EU leaders will this week discuss setting a target of zero net greenhouse gas emissions by 2050, European officials said on Monday, following elections that highlighted climate change fears.
European Union leaders meeting on Thursday and Friday in Brussels will debate the 2050 target of “climate neutrality” that the environmental group WWF says now has the support of 16 of the EU’s 28 countries. “We urgently need to step up our action to manage this existential threat,” a draft of the EU’s strategic agenda for the next six years says.
“The EU must lead the way, by engaging in an in-depth transformation of its own economy and society to achieve climate neutrality,” according to the draft.
The draft contained a footnote, saying the wording may be adjusted to reflect the results of the summit debate, which an EU source said would focus on the 2050 target. The source said that a number of EU countries want more debate on financing the shift from an economy running on fossil fuels, especially those in eastern Europe, to one driven by clean energy.
The source, speaking anonymously, that “I’m sure everyone will agree on this target, but only in December,” when the leaders hold their annual year-end summit.
The growing stress on climate action comes after May 23-26 elections to the European Parliament where Green parties made substantial gains. Spurred by a wave of student strikes, voters in many countries highlighted climate concerns and the Parliament’s main political blocs for the first time adopted climate action as a rallying cry.
Sixteen ‘on board’
The World Wildlife Fund said Cyprus, Denmark, Finland, France, Germany, Greece, Italy, Latvia, Luxembourg, Malta, the Netherlands, Portugal, Slovenia, Spain, Sweden and Britain are “on board” for the 2050 goal.
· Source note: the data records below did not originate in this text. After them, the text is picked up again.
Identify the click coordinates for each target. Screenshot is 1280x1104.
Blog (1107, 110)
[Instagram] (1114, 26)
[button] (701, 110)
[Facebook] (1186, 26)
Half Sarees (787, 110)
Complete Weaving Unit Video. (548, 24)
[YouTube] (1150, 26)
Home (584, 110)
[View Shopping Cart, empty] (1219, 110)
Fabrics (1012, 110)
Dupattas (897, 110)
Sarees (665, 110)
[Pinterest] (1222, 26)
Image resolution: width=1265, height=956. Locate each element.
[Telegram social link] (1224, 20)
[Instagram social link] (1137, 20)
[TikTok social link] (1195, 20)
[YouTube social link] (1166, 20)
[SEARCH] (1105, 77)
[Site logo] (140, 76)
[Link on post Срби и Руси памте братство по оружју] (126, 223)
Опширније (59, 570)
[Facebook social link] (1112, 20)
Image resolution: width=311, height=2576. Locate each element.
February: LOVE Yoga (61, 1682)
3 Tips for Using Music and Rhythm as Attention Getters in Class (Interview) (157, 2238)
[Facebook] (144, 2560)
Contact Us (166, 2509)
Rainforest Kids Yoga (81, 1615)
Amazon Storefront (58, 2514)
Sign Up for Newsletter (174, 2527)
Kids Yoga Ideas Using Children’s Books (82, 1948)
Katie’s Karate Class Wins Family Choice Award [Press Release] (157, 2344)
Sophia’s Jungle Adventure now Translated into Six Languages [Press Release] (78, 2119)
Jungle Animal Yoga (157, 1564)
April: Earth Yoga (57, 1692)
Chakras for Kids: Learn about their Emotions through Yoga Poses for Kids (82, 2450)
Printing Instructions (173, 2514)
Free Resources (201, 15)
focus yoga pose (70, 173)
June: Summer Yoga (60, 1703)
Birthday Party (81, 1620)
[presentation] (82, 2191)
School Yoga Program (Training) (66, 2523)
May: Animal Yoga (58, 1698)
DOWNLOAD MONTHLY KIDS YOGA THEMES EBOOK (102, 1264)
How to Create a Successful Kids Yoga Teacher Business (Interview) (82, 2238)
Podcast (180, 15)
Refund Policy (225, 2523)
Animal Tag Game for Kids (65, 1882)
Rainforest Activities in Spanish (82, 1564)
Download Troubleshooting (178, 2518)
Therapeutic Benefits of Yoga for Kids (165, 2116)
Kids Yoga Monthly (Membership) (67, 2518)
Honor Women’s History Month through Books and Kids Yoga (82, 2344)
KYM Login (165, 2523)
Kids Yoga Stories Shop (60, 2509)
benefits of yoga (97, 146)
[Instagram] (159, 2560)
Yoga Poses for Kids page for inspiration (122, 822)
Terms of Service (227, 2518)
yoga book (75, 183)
The British government last week presented draft legislation to reduce carbon emissions to net zero by 2050.
The WWF said Austria and Ireland appeared increasingly likely to support the target. Still uncertain or hesitant, it added, are Belgium, Croatia, Estonia, Lithuania and Slovakia, though they are “unlikely to block” it. It said Bulgaria, the Czech Republic and Bulgaria remain “strongly opposed,” but Hungary and Romania could overcome opposition to do a deal.
Under the 2015 Paris climate change treaty, the EU pledged to reduce its carbon emissions by 40% below 1990 levels by 2030.